==== TEXTO DADO ====

Bruno Pardo Porto
Llega a España el último libro del escritor belga Stefan Hertmans, que retrata la Gran Guerra a través de los diarios de Urbain Martien, un soldado retirado traumatizado por la violencia de las trincheras.
Urbain Martien, abuelo de Stefan Hertmans, vestido de soldado - S. Hertmans
Meses antes de morir, el abuelo de Stefan Hertmans (Bélgica, 1951) le dejó a su nieto un curioso legado: unos cuadernos con más de seiscientas páginas sobre su vida, una suerte de biografía íntima que rellenaba sus silencios y secretos, esos que había fraguado en las trincheras flamencas durante la Primera Guerra Mundial. Era 1981 y entonces el literato no había firmado ningún libro, pero en aquella entrega había también una petición, que confirmó meses más tarde. «Le hice una promesa en su lecho de muerte: que en un momento u otro escribiría y publicaría su historia», recuerda Hertmans, uno de los autores en neerlandés más importantes de la actualidad, en conversación con ABC.
Muchos años después, treinta y tres para ser exactos, aquel peculiar juramento se convirtió «Guerra y trementina», que ahora llega a España de la mano de Anagrama. Se trata de un relato en primera persona de un hombre que va descubriendo las miserias que sufrió su abuelo, construyendo el relato de una vida acaecida entre 1891 y 1981: unos años tan convulsos que parecen ficción, aunque aquí todos los testimonios son reales. Es, a la vez, un obra histórica y de revelación íntima, que mezcla los grandes acontecimientos de la humanidad con los vaivenes del espíritu individual.

==== DATOS DE ORIGEN ====

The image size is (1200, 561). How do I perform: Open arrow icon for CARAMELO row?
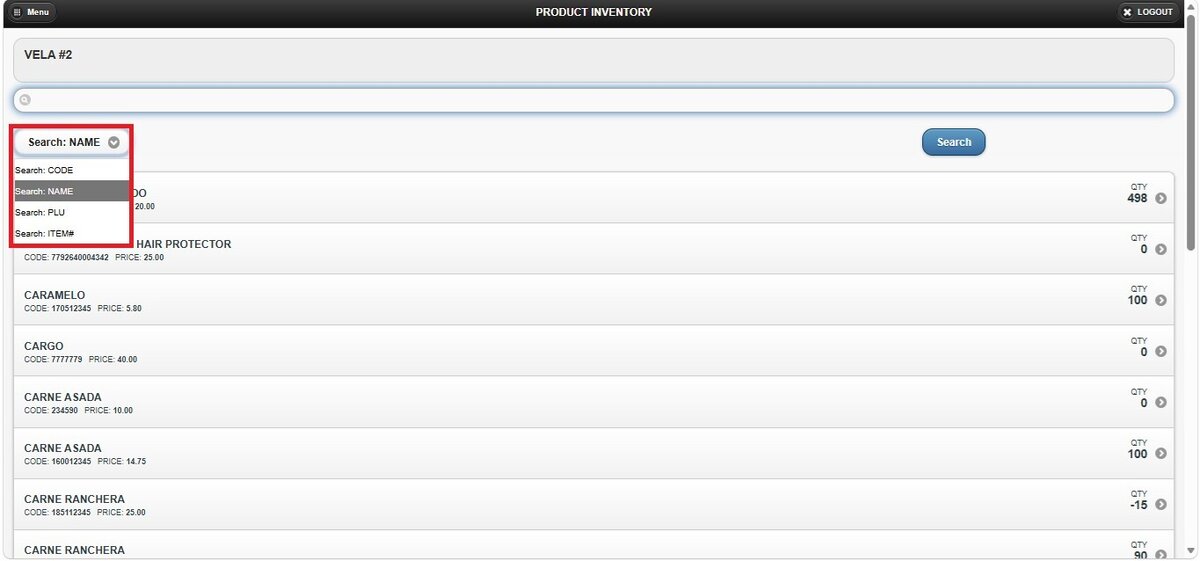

====

## QUÉ SE PIDE
Indique si cada afirmación concuerda con el artículo sobre «Guerra y trementina». Responda sí o no y cite literalmente las palabras decisivas del artículo.
1. El abuelo de Hertmans le dejó unos cuadernos de más de seiscientas páginas.
2. En 1981 Hertmans ya había publicado varios libros.
3. La obra llega a España a través de la editorial Anagrama.

## RESPUESTA
1. Sí: «unos cuadernos con más de seiscientas páginas sobre su vida».
2. No: «Era 1981 y entonces el literato no había firmado ningún libro».
3. Sí: «que ahora llega a España de la mano de Anagrama».